Carlos Bonfil
Antes de 1869, año en que se acuña el término clínico de homosexualidad para el deseo erótico cuyo objeto es una persona del mismo sexo, dicha atracción había conocido múltiples denominaciones –inversión, uranismo, sodomía–, cada una aproximativa y azarosa, ninguna de ellas interesada en reglamentar social y científicamente el deseo. Lo que propone el escritor italiano Paolo Zanotti, profesor de literatura en la Universidad de Bolonia, en su libro Gay, la identidad homosexual de Platón a Marlene Dietrich, es un recorrido histórico por la construcción de lo que hoy llamamos una subcultura gay. El título original del libro también sugiere una crónica amena y documentada de “cómo fue inventada la identidad homosexual”.
La primera exploración la hace Zanotti en la Grecia clásica, una cultura donde los hombres que creían poseer un alma noble y un carácter viril, buscaban como objeto de placer sexual a sus semejantes, es decir, a otros hombres dueños de cualidades parecidas. Como lo señala Michel Foucault en su Historia de la sexualidad, los roles sexuales actuales de activo y pasivo tuvieron entonces una connotación distinta. El hombre activo era el iniciador de los adolescentes a un mundo de la sexualidad que era también un mundo de madurez y de sabiduría; como las mujeres, el efebo debía ser sexualmente receptivo y no había en ello demérito alguno, solamente la pasividad adulta era objeto de condena social.
La tiranía de los roles sexuales
De acuerdo con el autor, en la era moderna la condena de la homosexualidad pasa por la reprobación de toda conducta capaz de menguar las cualidades intrínsecas al varón en la sociedad burguesa. Una de ellas es esencial: el control de las pasiones. El comportamiento viril idóneo se construye con prohibiciones nuevas: el hombre no debe llorar ni manifestar debilidad de carácter, no debe ceder a la coquetería en el vestir ni tampoco en el arreglo personal.
Contrariamente a la mujer, determinada desde su nacimiento por su sexualidad y por las funciones biológicas y sociales que con ella se relacionan, el hombre tiene la posibilidad y el deber de controlar sus impulsos sexuales con el fin único de “ganarse la anhelada identidad viril”. Zanotti reproduce la sentencia: “Mujer se nace, hombre se hace”.
El varón que transgrede estas prohibiciones y se identifica con el sexo opuesto se coloca de inmediato como un renegado de su propio sexo y por lo mismo un paria digno de reprobación. Y añade el autor: “La prohibición del sexo entre hombres trae consigo otra importante novedad: la desconfianza hacia la amistad masculina. La intimidad entre dos hombres será fuente de una angustia creciente: a partir de 1770, por ejemplo, los chicos de los colegios ingleses ya no podrán compartir cama”.
La relectura de la historia de las civilizaciones a través del entendimiento de la sexualidad como una construcción social es el objeto de la llamada teoría queer, y es precisamente este marco teórico el que aborda Zanotti sin abusar de jergas académicas, para señalar que la homosexualidad es ante todo una construcción moderna donde el poder, encargado de reprimir los placeres, tiene paradójicamente la posibilidad de producirlos.

** Datos en bruto **
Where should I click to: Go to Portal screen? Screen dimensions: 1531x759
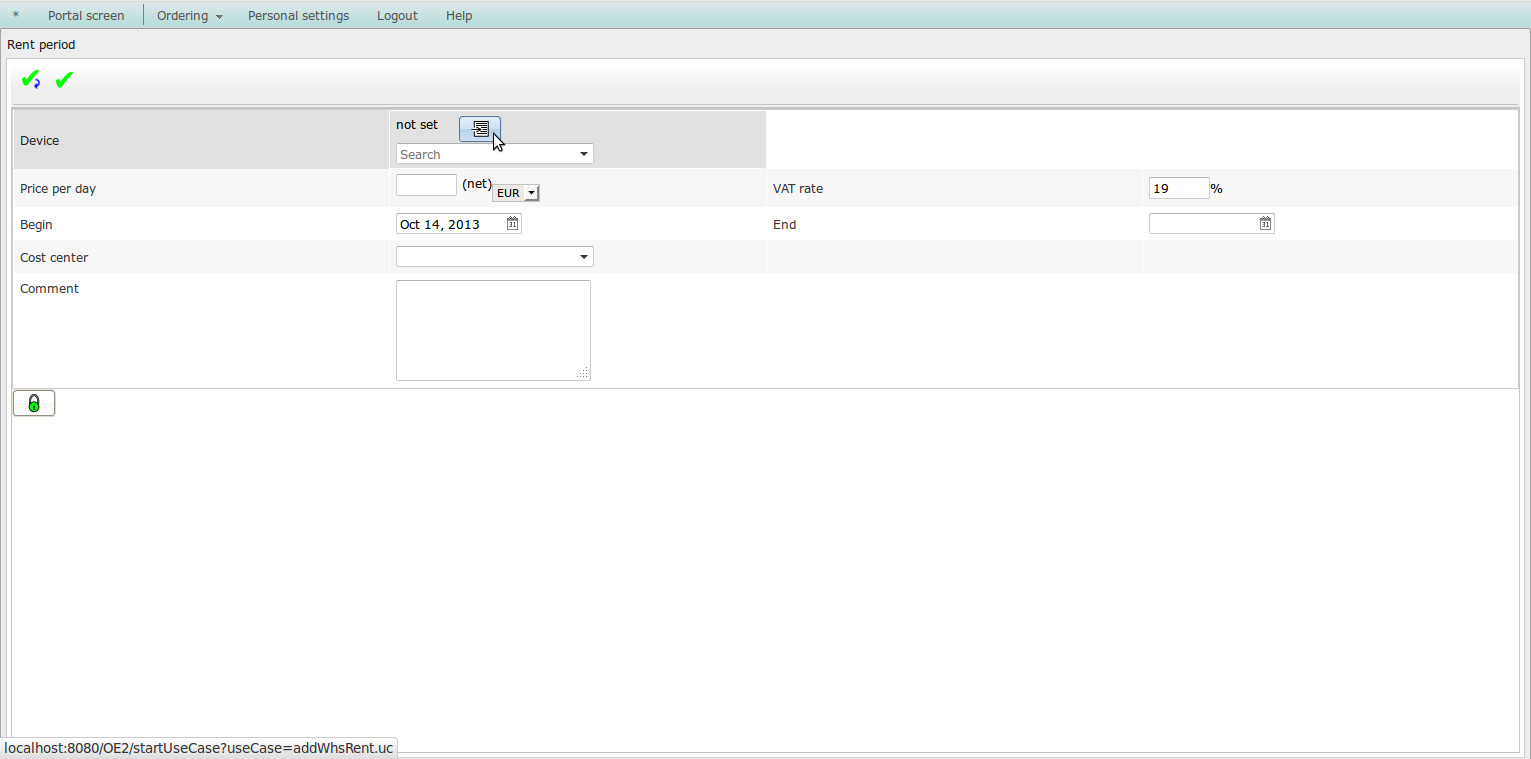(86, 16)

* * *

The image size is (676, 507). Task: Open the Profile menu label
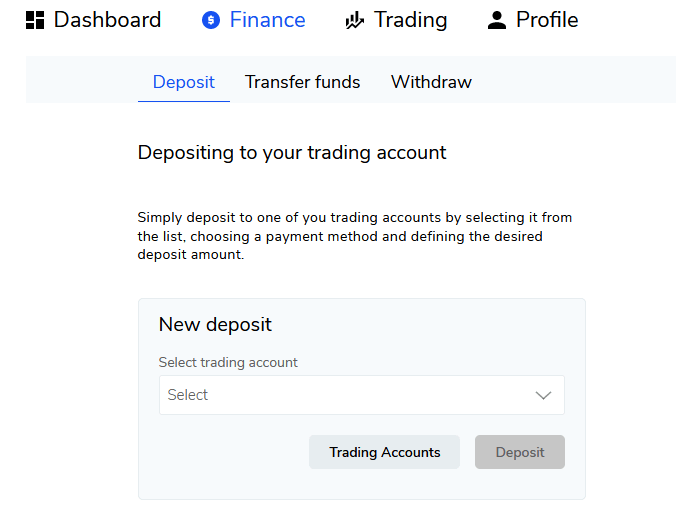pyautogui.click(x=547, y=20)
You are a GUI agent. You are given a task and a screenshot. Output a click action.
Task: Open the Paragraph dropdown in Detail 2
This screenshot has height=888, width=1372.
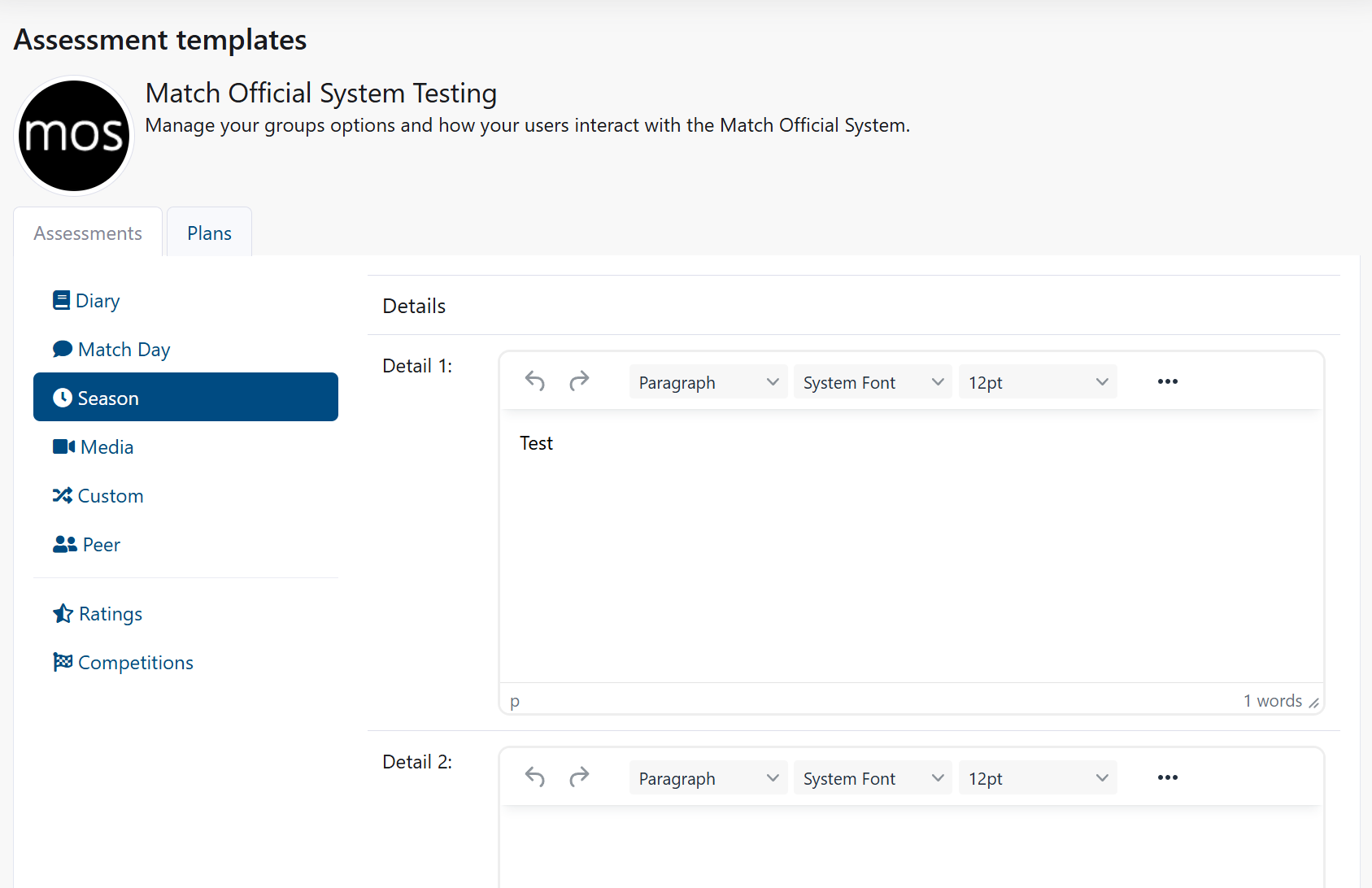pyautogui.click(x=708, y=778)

** Qué hay que hacer **
a – Imprime, sin cambiar nada, el fragmento del texto sobre el libro de Zanotti empezando por "La primera exploración" y siguiendo hasta "de condena social.".
b – Continúa el texto sobre el libro de Zanotti desde el punto en que se detiene.
El listado viene de otra fuente distinta.

** Respuesta de cada punto **
a –
La primera exploración la hace Zanotti en la Grecia clásica, una cultura donde los hombres que creían poseer un alma noble y un carácter viril, buscaban como objeto de placer sexual a sus semejantes, es decir, a otros hombres dueños de cualidades parecidas. Como lo señala Michel Foucault en su Historia de la sexualidad, los roles sexuales actuales de activo y pasivo tuvieron entonces una connotación distinta. El hombre activo era el iniciador de los adolescentes a un mundo de la sexualidad que era también un mundo de madurez y de sabiduría; como las mujeres, el efebo debía ser sexualmente receptivo y no había en ello demérito alguno, solamente la pasividad adulta era objeto de condena social.

b –
El dandismo, una matriz de las nuevas identidades
En la antigüedad las grandes ciudades (Atenas y Florencia, destaca el autor) fueron núcleos que facilitaron la diversificación de las sexualidades, los lugares en que se forjaron los primeros estereotipos de la identidad gay. En el siglo XIX la figura del dandy, ese artista empeñado en hacer de su vida una obra de arte (el Oscar Wilde de El retrato de Dorian Gray, el J.K. Huysmans de A contracorriente), vuelve la mirada a un pasado que glorifica el artificio y las posturas trágicas, el culto de la sensibilidad extrema y el goce de iconos del sufrimiento como la figura de San Sebastián.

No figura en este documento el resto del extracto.